Visualization and Clustering

The human eye is an extremely powerful pattern-detection tool, and one of the first network methods applied to a new dataset is the creation of a series of visualizations exposing its underlying structure for human inspection. The following three figures show a small sample network of documents (light gray) drawn from a historical document archive and mentions of years (dark gray) found in them. Each mention of a year in a document establishes an edge between the two nodes, connecting the documents based on shared mentions of years. All three displays show the same network, but use different layout algorithms.

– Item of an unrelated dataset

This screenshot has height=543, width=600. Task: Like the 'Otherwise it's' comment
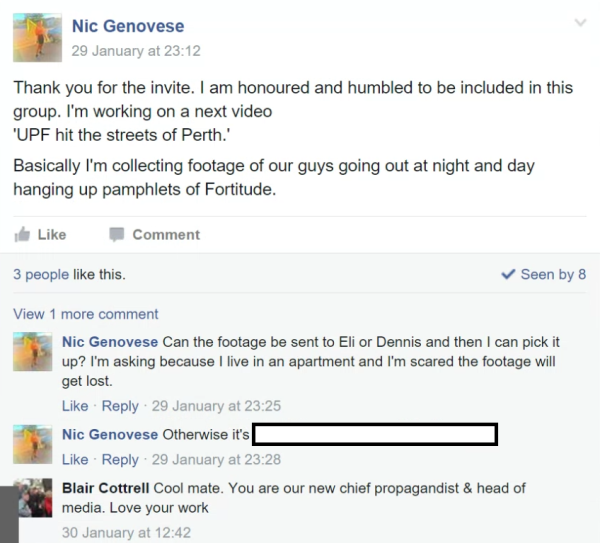point(75,460)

The first uses a circular arrangement, in which all nodes are arranged in a circle with connective links drawn through the center. This display makes it easy to identify nodes with large numbers of connections, but makes it hard to discern the overall structure of the network. The second display makes use of a random-scatter arrangement in which the location of each node is selected at random. This makes the network structure slightly more visible than a circular display, but still makes it hard to identify the larger patterns in the network. Finally, the last figure shows a clustered arrangement in which each link is treated like a “spring” that pulls its two nodes together, and the overall set of nodes is treated as a spring system and nodes arranged to minimize the pull between each pair of nodes. The end result of this clustering process is that nodes with high connectivity tend to clump together with their most heavily linked brethren, while bridge nodes that bring together clusters stand out very clearly. Only in this final display does the overall structure of the network become clear.

FIGURE 9.1 Circular network layout

FIGURE 9.2 Random-scatter network layout

FIGURE 9.3 Clustered network layout

Chapter in Summary

Network analysis is a highly specialized form of content analysis that examines the relationships between the words and actors in a document archive, rather than the objects themselves. Some document archives may include metadata that can be used directly to establish edges (such as the To and From fields in an email archive), while entity extraction and co-occurrences can be used to construct a network from freeform text. A variety of measures can be used to quantify the role each node plays in the network, from its centrality to the distance between a pair of nodes. Triad censuses allow the overall connectedness of a network as a whole to be quantified, while evolutionary measures offer insight into how a network is changing over time. Finally, visualization and clustering techniques make it easier for human analysts to make sense of the large-scale structural patterns in a network.